- **What needs to be done**: If a line in the entries includes "screenshot", show that line.

- **Supplied material**:

──────────────────────────────

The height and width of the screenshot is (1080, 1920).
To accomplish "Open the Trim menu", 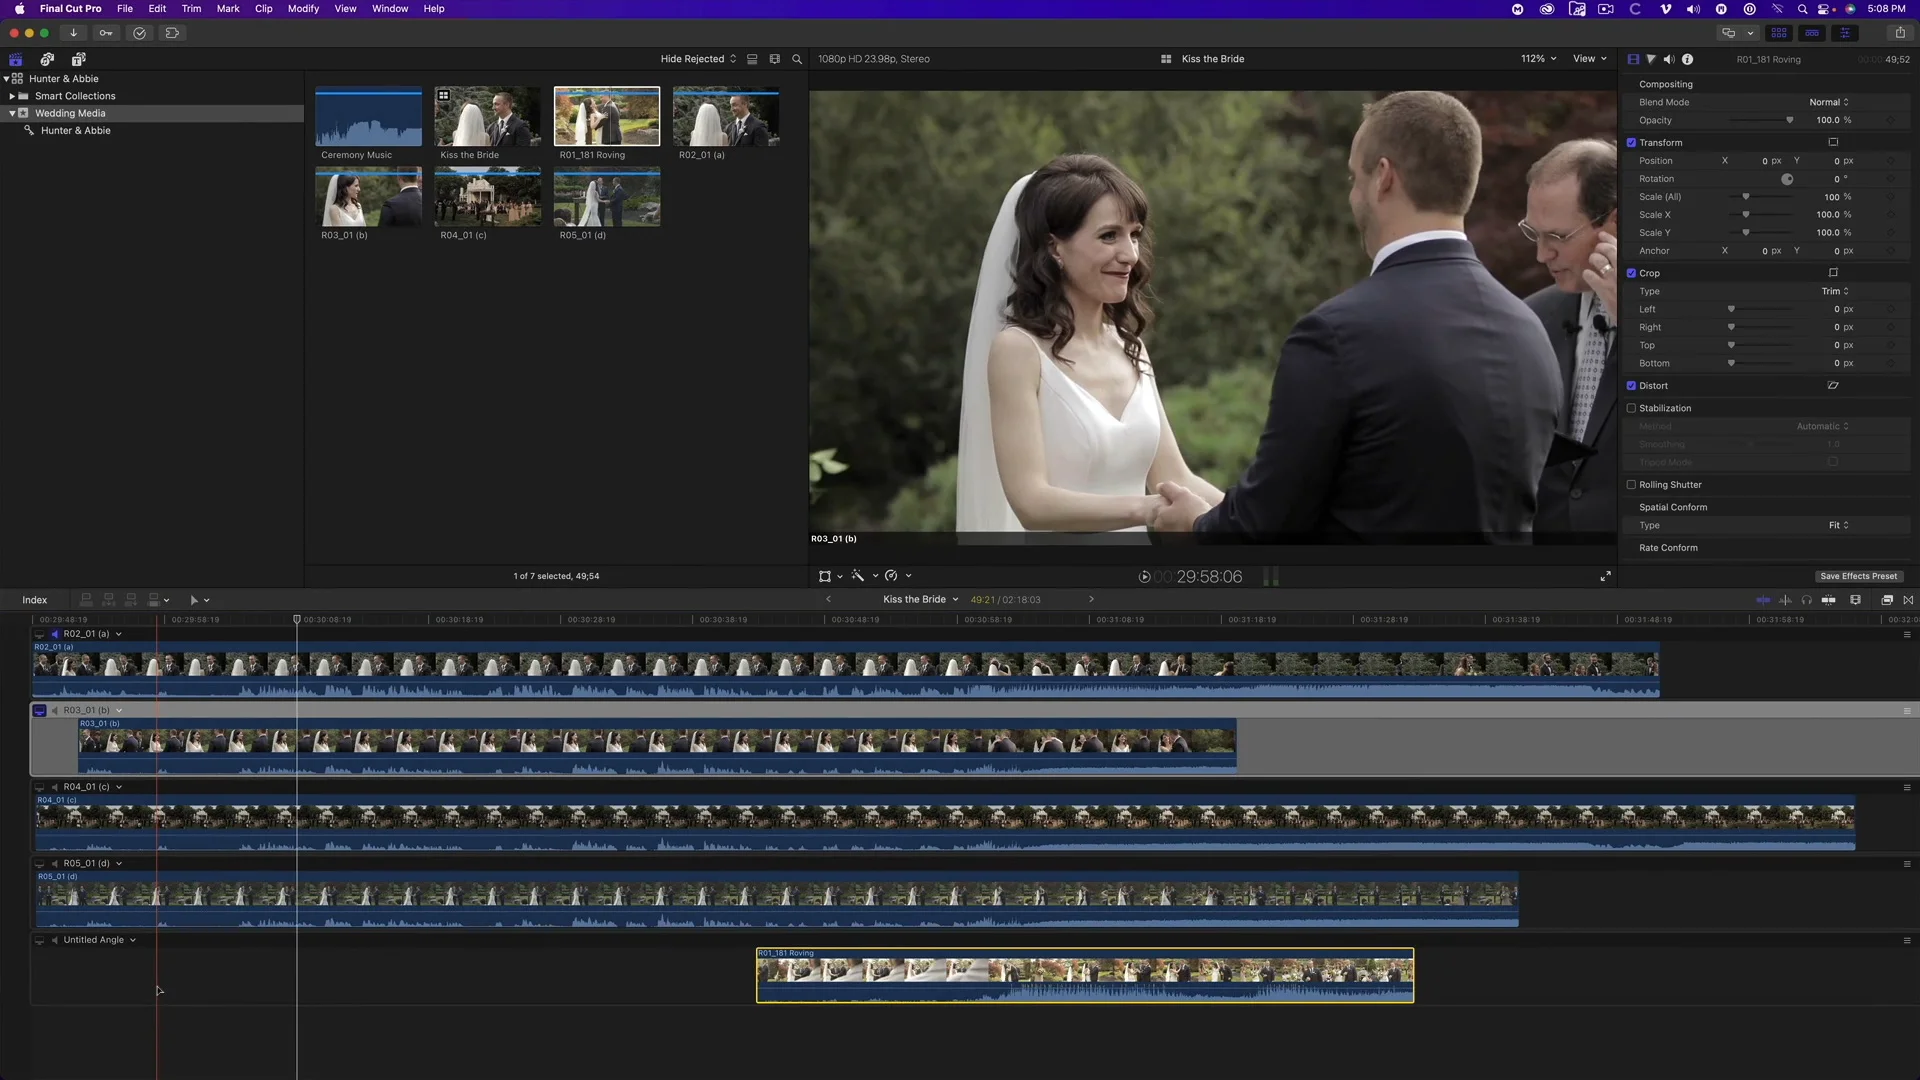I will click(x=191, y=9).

──────────────────────────────

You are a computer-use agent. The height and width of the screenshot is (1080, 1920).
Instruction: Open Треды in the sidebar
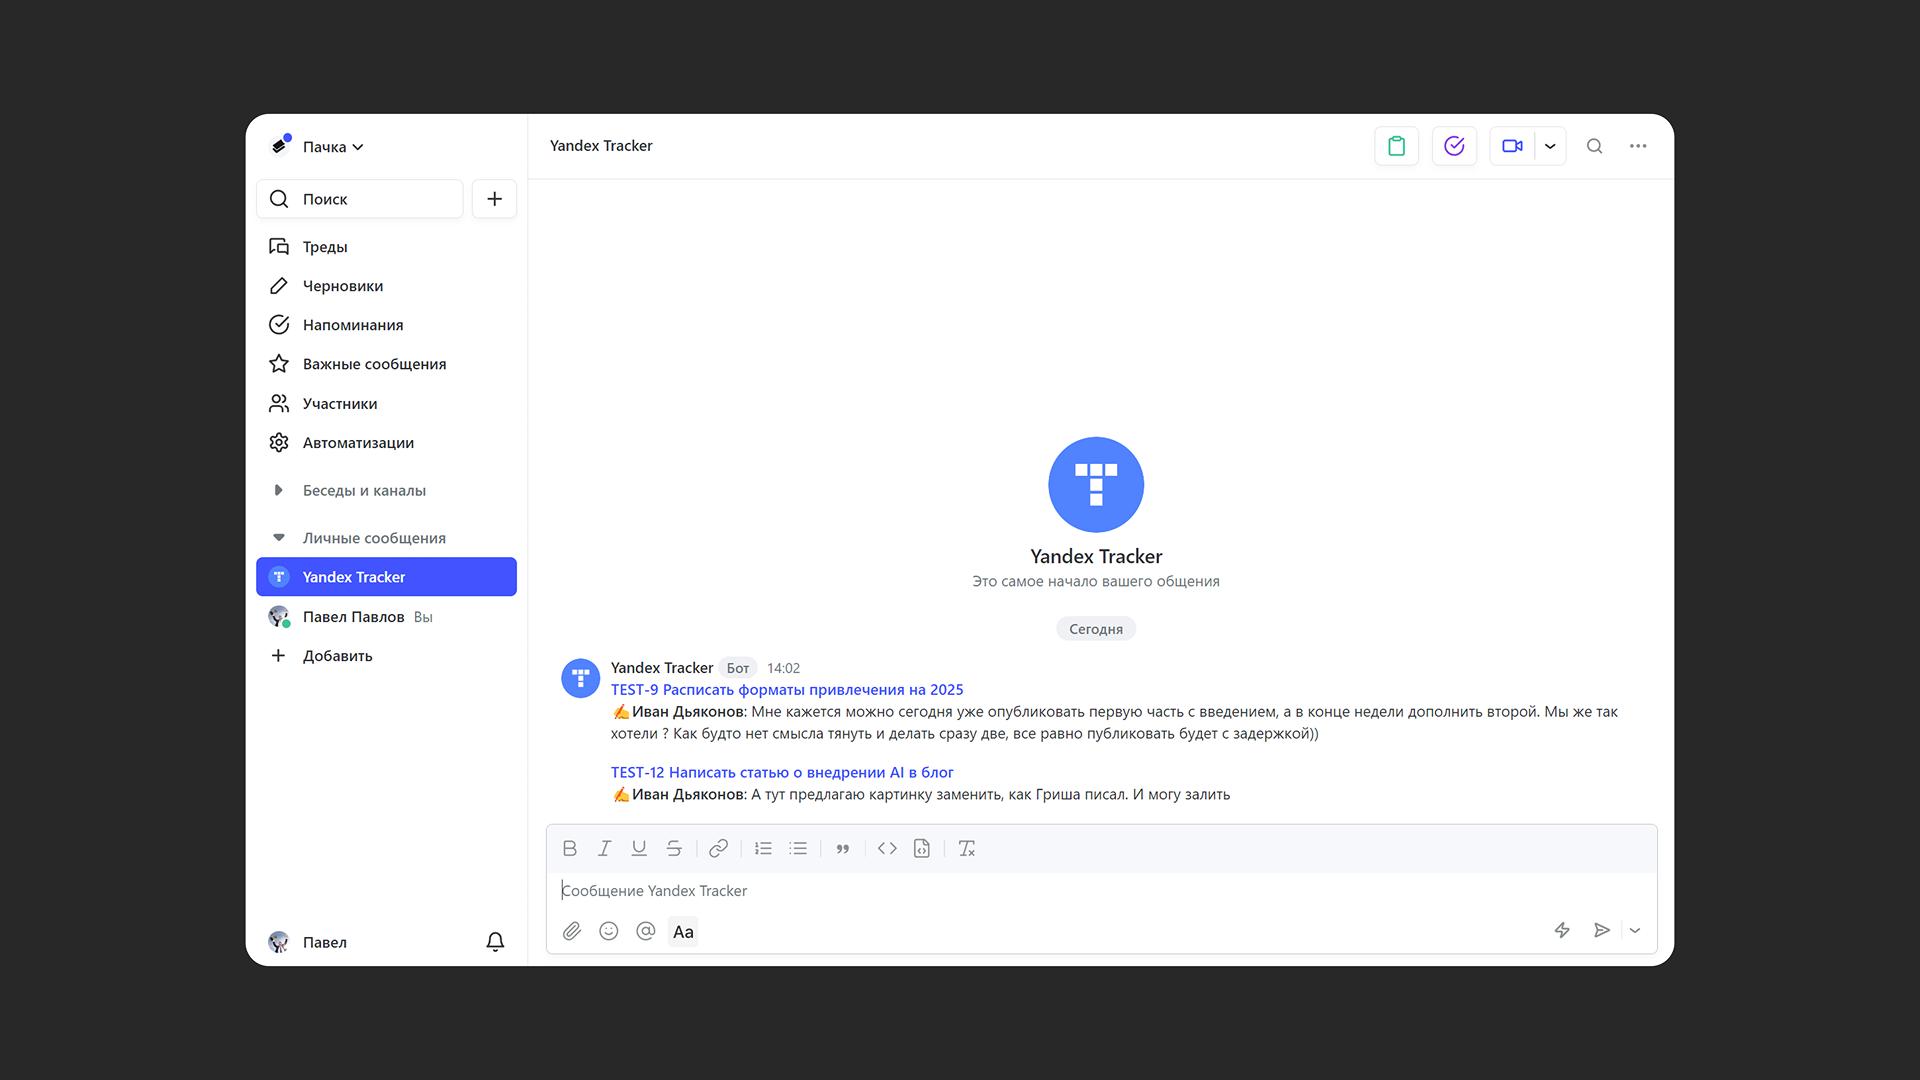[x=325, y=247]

──────────────────────────────

- **Exercise output**:
The height and width of the screenshot is (1080, 1920).
You are a computer-use agent. The height and width of the screenshot is (1080, 1920).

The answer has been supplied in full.